Sosteniamo il museo storico degli Alpini

Museo Storico degli Alpini al Doss Trento
Museo Storico degli Alpini al Doss Trento
La sezione ha ricevuto una lettera, da parte della sede nazionale, nella quale si rammenta il coinvolgimento dell’Associazione Nazionale Alpini con il Museo Nazionale Storico degli Alpini, conosciuto anche come Museo Doss Trento.

Come tutte le iniziative analoghe, questo Museo ha la necessità di avere dei finanziamenti. Da quest’anno è possibile, nella dichiarazione dei redditi, destinare una quota del 2 x 1000 – da non confondersi con il 5 x 1000 – al finanziamento di associazioni culturali. La Sezione ANA di Genova ha accolto l’appello del Museo e invita soci e amici a prendere in considerazione questa possibilità.

Il Museo si trova a Trento, città scelta per le nobili tradizioni risorgimentali e per i molti Eroi e martiri che ha offerto alla Patria e sorge nei pressi del Doss Trento, sulla cui parete ovest campeggia la scritta “Per gli Alpini non esiste l’impossibile”. E proprio l’impossibile pare essere il filo conduttore che ci guida nella visita del Museo. La dedica è infatti per “tutti coloro che hanno avuto l’onore e l’orgoglio di portare il Cappello Alpino. Per tutti loro e per tutti quelli che lo porteranno domani e negli anni a venire, per ricordare la tradizione del nostro corpo: fare con semplicità e con un sorriso cose impossibili”.

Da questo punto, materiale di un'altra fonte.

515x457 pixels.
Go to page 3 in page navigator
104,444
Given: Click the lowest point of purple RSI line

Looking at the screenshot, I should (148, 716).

L’idea di costruire un complesso in onore del Corpo degli Alpini è antica, anche se per la definitiva realizzazione occorsero molti anni. La Legione Trentina, con il sostegno del Comando Superiore delle Truppe Alpine e dell’Associazione Nazionale Alpini ne proposero la realizzazione al Governo italiano che, nel 1938, la accolse e istituì la “Fondazione Acropoli Alpina”. La dislocazione era prevista sul Doss Trento (o Verruca), sede dei primi insediamenti locali, accanto al Mausoleo dedicato al patriota irredentista – e ufficiale degli Alpini – Cesare Battisti.

Strada al Doss Trento
Strada al Doss Trento

Il primo progetto prevedeva la costruzione di un’opera importante, con una strada di accesso e un piazzale che dovevano completare il Monumento. Nel gennaio del 1940 iniziò la costruzione della strada, a opera del Distaccamento Alpini della Verruca, composto da militari in armi delle cinque Divisioni Alpine e venne inaugurata nel giugno del 1942, in piena Seconda guerra mondiale.

Nel dopoguerra, a causa dell’altissimo costo, la Fondazione rinunciò al progetto iniziale, ma, grazie al dono da parte del Comune di Trento di un’ex polveriera austriaca, il 24 maggio 1956 fu posata la prima pietra del futuro Museo. In occasione della 31ª Adunata Nazionale degli Alpini, che ebbe luogo proprio a Trento, il 15 marzo 1958 ebbe luogo l’inaugurazione ufficiale.

All’interno della struttura è raccolta la storia delle Truppe Alpine dalla fondazione ai giorni nostri; trofei, armi e cimeli sono ordinatamente esposti in nicchie e teche. Sulla parete d’entrata campeggiano i ritratti del generale Giuseppe Domenico Perrucchetti e di Cesare Battisti, insieme alla bandiera austriaca che un tempo sventolava su Trento. Su passa poi a un’area rialzata dedicata al Sacrario delle Medaglie d’Oro delle Truppe Alpine, sulla cui parete è esposta l’opera di Paolo Caccia Dominioni che raffigura La Morte del Capitano (ricordo del capitano Giuseppe Grandi, MOVM alla memoria, battaglione Tirano). Al centro troneggia un masso del Monte Grappa. Alle pareti, incisi su grandi lastre di marmo bianco, i nomi di tutti i decorati delle guerre dal 1896 al 1945. Sopra e tutt’intorno, la suggestiva rappresentazione – sempre a cura di Paolo Caccia Dominioni – dei luoghi che furono testimoni delle gesta degli Alpini. E così via, per un esposizione che sarebbe qui troppo lungo ricordare.

Con lo scopo di sostenere l’attività del Museo attraverso ricerche, pubblicazioni, eventi e convegni, il 2 aprile 2008 si è costituita l’Associazione Amici del Museo Nazionale Storico degli Alpini www.museonazionalealpini.it. Tra i soci e i sostenitori vi sono l’Associazione Nazionale Alpini, il Comune e la Provincia Autonoma di Trento.

Quindi, ricapitolando, chi ne avesse la voglia e la possibilità potrà destinare il 5 x 1000 all’Associazione Nazionale Alpini e il 2 x 1000 al Museo Nazionale Storico degli Alpini.